----- TEXTAUSZUG
Verzweifelte Menschen plünderten am Sonntag in der Stadt Tacloban auf der Suche nach Essbarem und Trinkwasser Geschäfte, wie Augenzeugen berichten: "Geschäfte werden geplündert, und die Menschen versuchen sogar, Geldautomaten zu knacken." Ein Ladenbesitzer stand mit gezückter Pistole vor seinem Laden, um Plünderer abzuschrecken.
----------
----- GEZEIGTE DATENSÄTZE
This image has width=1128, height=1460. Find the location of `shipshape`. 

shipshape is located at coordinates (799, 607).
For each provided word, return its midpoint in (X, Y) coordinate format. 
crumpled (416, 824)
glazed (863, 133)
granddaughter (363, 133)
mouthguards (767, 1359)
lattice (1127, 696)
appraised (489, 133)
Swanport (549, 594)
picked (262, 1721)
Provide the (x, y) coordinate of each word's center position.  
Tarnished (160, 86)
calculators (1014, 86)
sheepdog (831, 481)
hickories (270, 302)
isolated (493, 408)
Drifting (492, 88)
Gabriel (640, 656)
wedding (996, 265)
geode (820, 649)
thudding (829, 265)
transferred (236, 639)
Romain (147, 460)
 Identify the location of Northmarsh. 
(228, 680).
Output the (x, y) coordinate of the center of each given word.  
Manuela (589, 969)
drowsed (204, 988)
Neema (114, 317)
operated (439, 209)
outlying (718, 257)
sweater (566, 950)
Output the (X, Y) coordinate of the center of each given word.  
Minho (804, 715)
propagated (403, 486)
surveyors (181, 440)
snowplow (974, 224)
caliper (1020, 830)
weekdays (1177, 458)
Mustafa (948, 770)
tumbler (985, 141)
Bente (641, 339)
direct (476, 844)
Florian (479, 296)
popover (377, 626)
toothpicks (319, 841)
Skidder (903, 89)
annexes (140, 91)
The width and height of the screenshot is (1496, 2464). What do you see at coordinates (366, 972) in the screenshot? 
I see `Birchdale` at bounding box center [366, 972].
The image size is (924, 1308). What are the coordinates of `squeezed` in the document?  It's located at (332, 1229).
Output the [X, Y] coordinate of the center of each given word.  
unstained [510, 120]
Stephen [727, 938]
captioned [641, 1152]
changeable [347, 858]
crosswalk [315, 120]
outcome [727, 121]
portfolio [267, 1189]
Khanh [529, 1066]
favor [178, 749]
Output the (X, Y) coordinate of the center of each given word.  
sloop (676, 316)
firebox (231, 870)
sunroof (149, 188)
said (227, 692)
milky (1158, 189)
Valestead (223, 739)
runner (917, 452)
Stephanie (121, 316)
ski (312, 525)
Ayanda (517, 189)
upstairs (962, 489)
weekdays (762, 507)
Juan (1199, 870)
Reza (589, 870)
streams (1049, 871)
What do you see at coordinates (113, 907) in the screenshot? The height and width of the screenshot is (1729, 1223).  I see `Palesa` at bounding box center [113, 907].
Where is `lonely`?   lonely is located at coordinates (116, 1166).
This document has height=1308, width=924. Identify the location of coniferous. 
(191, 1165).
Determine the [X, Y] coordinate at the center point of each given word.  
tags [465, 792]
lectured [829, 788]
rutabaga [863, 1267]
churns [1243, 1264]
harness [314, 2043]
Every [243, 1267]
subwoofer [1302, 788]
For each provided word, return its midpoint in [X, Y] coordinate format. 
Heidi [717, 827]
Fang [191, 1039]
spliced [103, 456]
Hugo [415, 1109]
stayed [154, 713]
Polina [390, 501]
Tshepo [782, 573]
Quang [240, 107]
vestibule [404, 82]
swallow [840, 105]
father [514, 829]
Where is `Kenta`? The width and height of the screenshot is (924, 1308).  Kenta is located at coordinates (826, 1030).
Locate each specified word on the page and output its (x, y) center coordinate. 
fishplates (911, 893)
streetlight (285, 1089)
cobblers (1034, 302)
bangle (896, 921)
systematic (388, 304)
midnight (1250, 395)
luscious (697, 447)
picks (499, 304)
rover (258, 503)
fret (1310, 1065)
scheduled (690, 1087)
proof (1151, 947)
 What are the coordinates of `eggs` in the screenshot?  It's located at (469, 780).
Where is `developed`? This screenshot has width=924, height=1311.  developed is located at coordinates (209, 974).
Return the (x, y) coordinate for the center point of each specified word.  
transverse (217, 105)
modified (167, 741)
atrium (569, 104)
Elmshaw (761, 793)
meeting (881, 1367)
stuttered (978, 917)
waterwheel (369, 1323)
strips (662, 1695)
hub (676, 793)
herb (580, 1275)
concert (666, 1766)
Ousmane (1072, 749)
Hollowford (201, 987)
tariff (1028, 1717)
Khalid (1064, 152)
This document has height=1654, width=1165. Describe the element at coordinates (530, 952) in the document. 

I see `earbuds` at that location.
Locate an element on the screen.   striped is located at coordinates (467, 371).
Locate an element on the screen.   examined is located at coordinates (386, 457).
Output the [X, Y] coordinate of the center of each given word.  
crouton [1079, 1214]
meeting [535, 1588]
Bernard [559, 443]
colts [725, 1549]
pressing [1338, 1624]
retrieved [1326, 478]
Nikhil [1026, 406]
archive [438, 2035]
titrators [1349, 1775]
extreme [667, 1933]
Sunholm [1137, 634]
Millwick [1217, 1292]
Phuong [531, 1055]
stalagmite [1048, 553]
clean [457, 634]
----------
ÜBUNGSAUFGABEN
- A) Gib aus den Datensätzen den Abschnitt von der Zeile mit „subwoofer [1302, 788]“ bis einschließlich der Zeile mit „coordinates (386, 457).“ unverändert aus.
- B) Führe den Text über die Plünderungen in Tacloban nach seinem letzten Satz fort.
Der Text und die Datensätze stehen in keinem Zusammenhang.

SCHRIFTLICHE ANTWORTEN
- A)
subwoofer [1302, 788]
For each provided word, return its midpoint in [X, Y] coordinate format. 
Heidi [717, 827]
Fang [191, 1039]
spliced [103, 456]
Hugo [415, 1109]
stayed [154, 713]
Polina [390, 501]
Tshepo [782, 573]
Quang [240, 107]
vestibule [404, 82]
swallow [840, 105]
father [514, 829]
Where is `Kenta`? The width and height of the screenshot is (924, 1308).  Kenta is located at coordinates (826, 1030).
Locate each specified word on the page and output its (x, y) center coordinate. 
fishplates (911, 893)
streetlight (285, 1089)
cobblers (1034, 302)
bangle (896, 921)
systematic (388, 304)
midnight (1250, 395)
luscious (697, 447)
picks (499, 304)
rover (258, 503)
fret (1310, 1065)
scheduled (690, 1087)
proof (1151, 947)
 What are the coordinates of `eggs` in the screenshot?  It's located at (469, 780).
Where is `developed`? This screenshot has width=924, height=1311.  developed is located at coordinates (209, 974).
Return the (x, y) coordinate for the center point of each specified word.  
transverse (217, 105)
modified (167, 741)
atrium (569, 104)
Elmshaw (761, 793)
meeting (881, 1367)
stuttered (978, 917)
waterwheel (369, 1323)
strips (662, 1695)
hub (676, 793)
herb (580, 1275)
concert (666, 1766)
Ousmane (1072, 749)
Hollowford (201, 987)
tariff (1028, 1717)
Khalid (1064, 152)
This document has height=1654, width=1165. Describe the element at coordinates (530, 952) in the document. 

I see `earbuds` at that location.
Locate an element on the screen.   striped is located at coordinates (467, 371).
Locate an element on the screen.   examined is located at coordinates (386, 457).

- B)
Kritik am Katastrophenschutz

Präsident Benigno Aquino machte sich in der Region ein Bild von der Verwüstung und den Hilfsmaßnahmen. Er zeigte sich verärgert, dass die Katastrophenschutzbehörden trotz Wetterwarnungen nicht mehr Menschen besser geschützt haben, wie ein lokaler Radiosender berichtete. Die Katastrophenhilfe lief zwar an, aber zerstörte Flughäfen, beschädigte Häfen und kaputte oder verschüttete Straßen machten die Verteilung der Hilfsgüter zu einem logistischen Alptraum. Hunderttausende Menschen warteten dringend auf Hilfe. "Haiyan" war einer der gewaltigsten Taifune, die je Land erreichten. Auf dem Weg nach Vietnam schwächte er sich aber deutlich ab und sollte dort am Montag nur noch als tropischer Sturm die Küste erreichen.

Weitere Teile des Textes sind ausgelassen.